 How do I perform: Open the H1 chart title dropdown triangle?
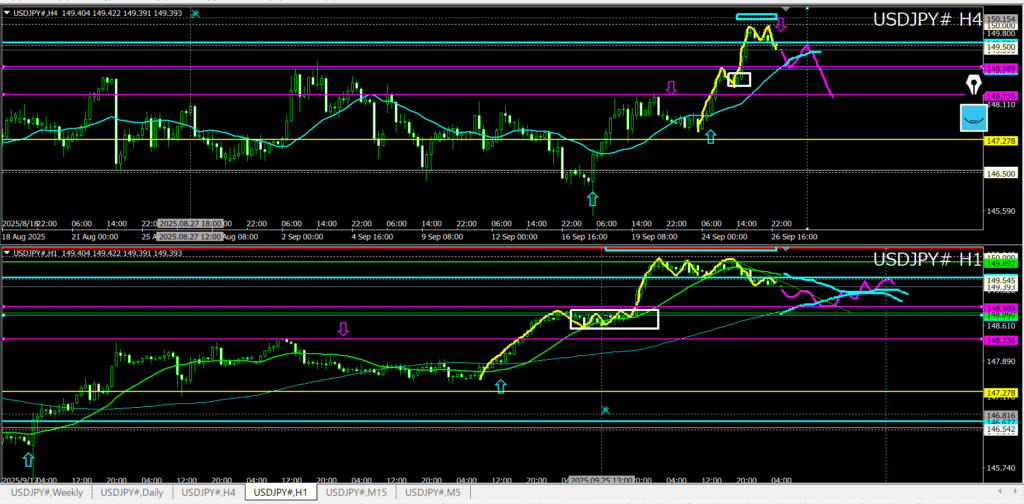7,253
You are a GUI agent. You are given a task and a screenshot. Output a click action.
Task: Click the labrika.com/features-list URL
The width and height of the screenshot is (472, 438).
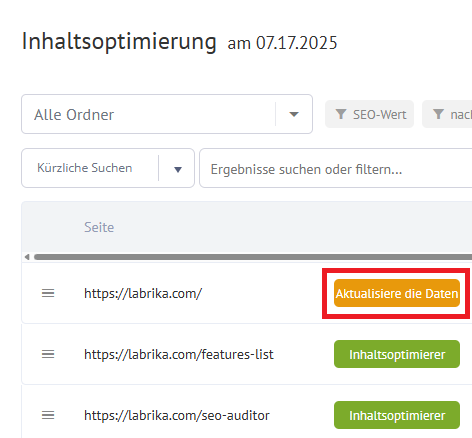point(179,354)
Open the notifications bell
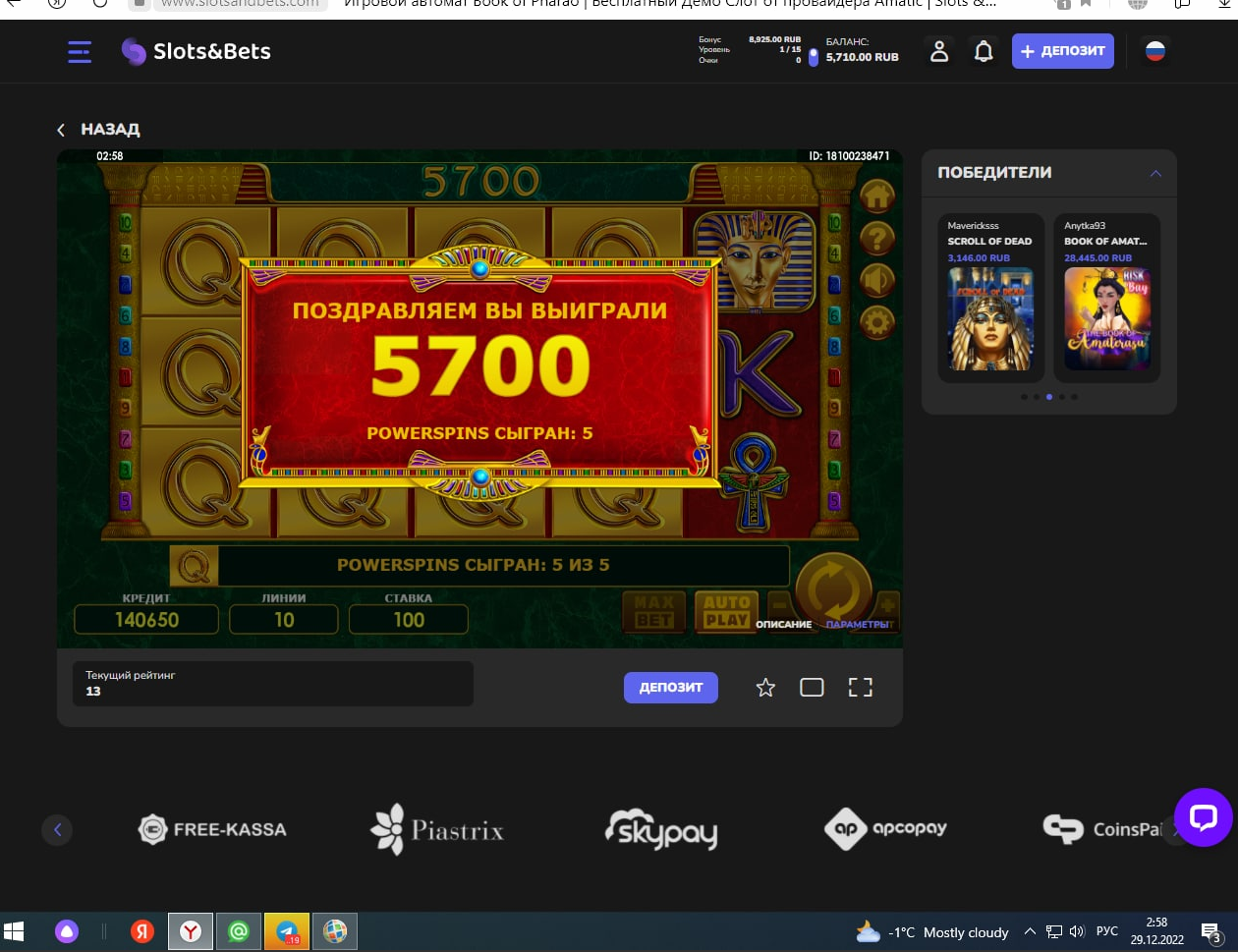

Work to complete: All of the entries above are to be duplicated exactly, with every image left out.

Exercise output:
 How do I perform: Open the H1 chart title dropdown triangle?
7,253
You are a GUI agent. You are given a task and a screenshot. Output a click action.
Task: Click the labrika.com/features-list URL
The width and height of the screenshot is (472, 438).
point(179,354)
Open the notifications bell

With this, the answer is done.